In the past NM has been regarded as a mere ‘waste-product’ of catecholamine metabolism (Bogerts, 1981). However, its precursors may exert some normal function in the brain—if so, what? One role may have to do with synaptic plasticity. One has to ask oneself what normal function could potent neurotoxins like catecholamine o-semiquinones have if not deletion of unwanted tissue such as spines that are no longer required. Glutamate synapses are carried mainly on dendritic spines. Spines are highly dynamic structures and are continually being pruned and formed (Quartz and Sejnowski 1997). In the NMDA receptor post-synaptic cascade the activation of PGHs and NOs both lead to the release of AA as well as large amounts of ROS including H2O2. NO, AA and H2O2 are all freely diffusible molecules and can diffuse back into the synaptic cleft. NO exists mainly as the strongly oxidant neurotoxic nitric oxide radical NO.. Furthermore NO reacts with the superoxide anion to form the potent oxidant peroxynitrite. Any of these oxidant molecules could contribute to spine pruning.

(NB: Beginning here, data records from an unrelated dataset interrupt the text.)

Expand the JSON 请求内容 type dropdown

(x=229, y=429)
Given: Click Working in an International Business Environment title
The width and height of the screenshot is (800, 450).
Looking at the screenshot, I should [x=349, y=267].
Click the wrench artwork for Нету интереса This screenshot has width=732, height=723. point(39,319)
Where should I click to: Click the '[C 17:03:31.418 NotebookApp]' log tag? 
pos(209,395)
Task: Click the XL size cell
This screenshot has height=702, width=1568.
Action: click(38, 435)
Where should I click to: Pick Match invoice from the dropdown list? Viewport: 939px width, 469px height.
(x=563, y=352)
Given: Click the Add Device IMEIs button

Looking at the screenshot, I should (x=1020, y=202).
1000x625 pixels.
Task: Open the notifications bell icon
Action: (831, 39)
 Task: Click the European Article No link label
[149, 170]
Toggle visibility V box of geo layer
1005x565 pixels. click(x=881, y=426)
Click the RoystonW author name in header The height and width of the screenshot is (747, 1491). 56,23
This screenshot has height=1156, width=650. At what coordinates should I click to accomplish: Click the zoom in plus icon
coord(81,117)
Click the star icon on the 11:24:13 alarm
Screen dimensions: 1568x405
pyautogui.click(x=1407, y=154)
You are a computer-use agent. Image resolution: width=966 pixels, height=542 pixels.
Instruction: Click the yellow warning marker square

Another key factor in this redox equation may be catecholamines, particularly dopamine. Many glutamate synapses have a dopaminergic bouton-en-passage closely attached to one side allowing diffusion of dopamine released into the glutamate synapse. Moreover it has recently been discovered (Sulzer et al, 1998) that many dopaminergic neurones have dopaminergic boutons-en-passage close to the target neuron but, contrary to Dale’s principle, have glutamatergic terminals that synapse with proximal dendrites of the target neuron via asymmetric synapses. Thus stimulation of these VTA neurons results in a fast glutamate mediated response in the target neuron and a slow dopamine-mediated response which acts partly presynaptically via DA receptors to inhibit glutamate release and may act partly by a redox mechanism on the glutamatergic synapse by the mechanism suggested in this paper. Catecholamines are potent antioxidants (Liu & Mori, 1993). Dopamine is released widely in the brain, in particular in the frontal cortex, following the receipt of positive reinforcement by the organism. Therefore, such release could tilt the redox balance inside the glutamate synapse towards the neuroprotective antioxidant side allowing synaptic growth promoted, for example, by metabotropic glutamate receptors. This would tend to promote those circuits active at the time of glutamate release. Whereas circuits active during periods of low dopamine release would lack this antioxidant growth-promoting effect and could even be deleted by an excess of oxidant molecules. This biochemical system may play a role in synaptic plasticity, neurocomputation and learning (see Smythies, 1997 for details). This mechanism is proposed as an addition not a replacement in addition to the many specific pre-and post-synaptic dopamine receptor-mediated mechanisms at the glutamate synapse.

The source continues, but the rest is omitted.